“What the world needs now is love, sweet love. Not just for some, but for everyone.” — Hal David as sung by Dionne Warwick
What if our community spaces were filled with monuments to peace instead of war? What if, during our grade-school years, we learned to admire the people, institutions and movements that stood for peace instead of war “heroes” whose actions prove problematic to so many of us centuries later? What if our understanding of ourselves and our national identity were more about the things we share in common instead of what makes us different?
Perhaps we could celebrate those differences as opportunities to learn instead of pressure to become someone other than who we are.
If our entire cultural heritage revolves around a flag and the Civil War, we haven’t gone back far enough. How did the first Europeans come to the colonies? Did they all come voluntarily? Did some of them come through coercion? Were their homelands stripped away? Were they displaced by greed?
Never miss a local story.
Once we explore the answers to these questions, we can then ask if the processes some European settlers went through sound familiar. Did other groups go through similar processes? Better yet, we can ask ourselves, if we, in this place and time, are helping to perpetuate similar processes today?
If we go back far enough, we will find common threads of origin and experience. We know the Americas existed and thrived with indigenous people before Europeans arrived. We know that other groups came, settled, pioneered and built up this land. History is full of examples of cooperation, peacemaking and regeneration among the tales of violence some of us continue to salute.
Let’s build monuments to the stories of peace. Instead of standing up to pledge allegiance to a flag, a country or a religion, let’s stand to pledge our lives to love, nature and a fierce intention to constantly choose the way of peace.
If we take the Bible as our beginning, some say war is inevitable because it is in the Bible. Some say that man’s inability to get along with his fellow man is also inescapable.
The same Bible, however, teaches in the Book of Genesis that creation came before destruction. We can choose to stay at war or we can choose to go back to imagine a time of sweet creation, when we wondered at the beauty of the Earth and each other, and try our best to reenact it.
If we go back to a time before the Bible, we find that we all originate from a common female African ancestor. This is true, and everything that takes us away from this truth is what leads to war.
We need to go all the way back to imagining ourselves drinking from the same stream, gathering from the same field, planting in the same soil, relying on the same wind to carry the seeds, and caring for the same ecosystems. These processes are universal.
Without that heritage, without the agriculture and the hunting and gathering that came through communal work and survival before, none of us would be here.
What about the Big Bang? Wasn’t it violent?
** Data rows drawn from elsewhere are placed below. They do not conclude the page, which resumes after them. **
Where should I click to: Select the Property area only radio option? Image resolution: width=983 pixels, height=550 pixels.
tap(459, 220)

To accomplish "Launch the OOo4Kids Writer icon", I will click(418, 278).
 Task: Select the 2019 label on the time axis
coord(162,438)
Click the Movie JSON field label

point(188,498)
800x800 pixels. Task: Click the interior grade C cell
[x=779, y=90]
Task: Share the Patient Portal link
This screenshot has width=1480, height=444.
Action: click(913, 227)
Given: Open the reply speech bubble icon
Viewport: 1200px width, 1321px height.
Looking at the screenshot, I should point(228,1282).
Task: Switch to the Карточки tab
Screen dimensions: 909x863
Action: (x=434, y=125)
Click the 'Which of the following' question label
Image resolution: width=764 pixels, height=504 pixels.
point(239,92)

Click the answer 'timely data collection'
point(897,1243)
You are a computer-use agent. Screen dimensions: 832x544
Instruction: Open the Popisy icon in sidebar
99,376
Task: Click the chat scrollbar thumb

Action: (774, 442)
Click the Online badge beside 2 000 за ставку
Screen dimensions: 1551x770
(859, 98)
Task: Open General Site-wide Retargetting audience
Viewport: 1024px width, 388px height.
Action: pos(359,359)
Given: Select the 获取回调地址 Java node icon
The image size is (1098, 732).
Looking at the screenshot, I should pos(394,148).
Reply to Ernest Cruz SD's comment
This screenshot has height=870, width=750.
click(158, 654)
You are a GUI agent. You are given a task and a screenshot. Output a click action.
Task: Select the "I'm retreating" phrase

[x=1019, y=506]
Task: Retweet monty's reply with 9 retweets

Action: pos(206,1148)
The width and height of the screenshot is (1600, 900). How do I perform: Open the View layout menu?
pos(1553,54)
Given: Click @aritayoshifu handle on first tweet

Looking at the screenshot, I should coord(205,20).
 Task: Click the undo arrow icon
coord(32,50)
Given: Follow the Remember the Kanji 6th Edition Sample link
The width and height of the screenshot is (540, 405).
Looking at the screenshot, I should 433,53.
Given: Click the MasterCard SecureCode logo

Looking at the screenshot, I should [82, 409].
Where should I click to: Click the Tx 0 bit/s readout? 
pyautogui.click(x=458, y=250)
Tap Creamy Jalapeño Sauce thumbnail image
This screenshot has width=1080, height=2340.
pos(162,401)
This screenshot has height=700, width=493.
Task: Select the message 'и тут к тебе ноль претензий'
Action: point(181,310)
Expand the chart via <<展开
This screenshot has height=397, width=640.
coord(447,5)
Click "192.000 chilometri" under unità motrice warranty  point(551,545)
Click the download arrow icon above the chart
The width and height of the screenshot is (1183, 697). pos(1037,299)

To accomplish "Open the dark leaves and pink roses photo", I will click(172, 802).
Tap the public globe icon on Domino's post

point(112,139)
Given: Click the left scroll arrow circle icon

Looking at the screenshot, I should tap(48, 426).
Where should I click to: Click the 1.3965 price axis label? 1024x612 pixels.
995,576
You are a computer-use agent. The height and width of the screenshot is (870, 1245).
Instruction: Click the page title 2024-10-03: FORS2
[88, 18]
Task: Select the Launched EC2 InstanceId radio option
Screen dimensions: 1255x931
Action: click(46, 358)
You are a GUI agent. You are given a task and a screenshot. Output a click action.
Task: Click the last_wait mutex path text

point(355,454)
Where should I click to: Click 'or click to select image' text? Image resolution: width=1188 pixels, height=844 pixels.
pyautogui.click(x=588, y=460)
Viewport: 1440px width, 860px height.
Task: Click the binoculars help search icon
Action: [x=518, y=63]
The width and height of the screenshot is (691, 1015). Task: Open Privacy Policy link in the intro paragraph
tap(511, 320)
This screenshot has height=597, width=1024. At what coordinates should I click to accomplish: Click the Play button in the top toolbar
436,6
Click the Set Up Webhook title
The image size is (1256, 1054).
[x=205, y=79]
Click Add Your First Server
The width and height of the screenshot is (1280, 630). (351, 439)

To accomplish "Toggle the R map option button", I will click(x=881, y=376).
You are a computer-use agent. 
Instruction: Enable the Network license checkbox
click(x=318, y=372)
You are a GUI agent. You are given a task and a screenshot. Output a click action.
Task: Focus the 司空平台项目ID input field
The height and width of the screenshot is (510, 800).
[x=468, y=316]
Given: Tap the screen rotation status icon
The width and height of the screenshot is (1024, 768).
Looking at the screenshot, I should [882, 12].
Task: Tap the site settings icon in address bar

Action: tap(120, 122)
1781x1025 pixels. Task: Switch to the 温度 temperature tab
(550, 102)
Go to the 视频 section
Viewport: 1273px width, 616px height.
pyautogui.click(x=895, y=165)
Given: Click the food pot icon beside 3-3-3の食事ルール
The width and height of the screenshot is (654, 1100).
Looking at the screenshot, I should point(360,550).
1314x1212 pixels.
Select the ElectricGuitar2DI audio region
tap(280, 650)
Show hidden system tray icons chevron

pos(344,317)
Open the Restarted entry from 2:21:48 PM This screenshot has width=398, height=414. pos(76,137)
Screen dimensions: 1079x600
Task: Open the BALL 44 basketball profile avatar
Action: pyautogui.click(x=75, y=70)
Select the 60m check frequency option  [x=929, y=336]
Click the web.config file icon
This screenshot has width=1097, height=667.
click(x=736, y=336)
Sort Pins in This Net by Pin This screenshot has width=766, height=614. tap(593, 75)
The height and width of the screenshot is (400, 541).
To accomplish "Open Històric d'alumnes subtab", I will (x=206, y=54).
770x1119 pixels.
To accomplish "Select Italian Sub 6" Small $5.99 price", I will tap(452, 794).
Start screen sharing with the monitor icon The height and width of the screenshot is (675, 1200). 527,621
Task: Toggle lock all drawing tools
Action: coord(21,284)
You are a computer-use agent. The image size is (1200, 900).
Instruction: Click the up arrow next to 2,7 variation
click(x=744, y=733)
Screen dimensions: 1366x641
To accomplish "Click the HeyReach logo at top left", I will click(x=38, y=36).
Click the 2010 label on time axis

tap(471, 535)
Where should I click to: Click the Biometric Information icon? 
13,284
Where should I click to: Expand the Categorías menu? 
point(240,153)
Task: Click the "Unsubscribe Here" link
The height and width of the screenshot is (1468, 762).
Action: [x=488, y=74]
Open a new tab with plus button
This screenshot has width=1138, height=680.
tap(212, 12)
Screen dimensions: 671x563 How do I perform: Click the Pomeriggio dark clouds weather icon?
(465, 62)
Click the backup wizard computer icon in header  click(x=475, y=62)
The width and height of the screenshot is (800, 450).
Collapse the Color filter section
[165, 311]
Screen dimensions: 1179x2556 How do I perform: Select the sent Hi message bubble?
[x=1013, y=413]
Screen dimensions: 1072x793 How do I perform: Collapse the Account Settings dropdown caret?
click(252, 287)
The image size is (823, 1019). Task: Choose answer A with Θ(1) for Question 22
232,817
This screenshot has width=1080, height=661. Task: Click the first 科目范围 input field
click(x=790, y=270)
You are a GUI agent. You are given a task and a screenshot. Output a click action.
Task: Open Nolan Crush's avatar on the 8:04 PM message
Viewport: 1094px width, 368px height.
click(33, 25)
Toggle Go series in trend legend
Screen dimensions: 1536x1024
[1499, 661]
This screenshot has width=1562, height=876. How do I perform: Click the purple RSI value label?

When we talk about the beginning, we have to remember that our universe formed through a process of expansion before the big bang. We can take this metaphorically, and interpret this as a charge, not to fight, but to expand and grow into a new maturity and embark on a century of peace.
What if we declared that the last war we would ever fight as a human race would be the war within our own hearts? What if we walked across religious, political and racial aisles to embrace the unknown, the “weird,” the “strange,” the different? What if ignorance of the other was seen as the poison to be stamped out?
We can use our tax dollars to build community centers, parks and museums of understanding in every town. I believe we can come together. We need to for the sake of everything we love.
Peace is the thing there is just too little of.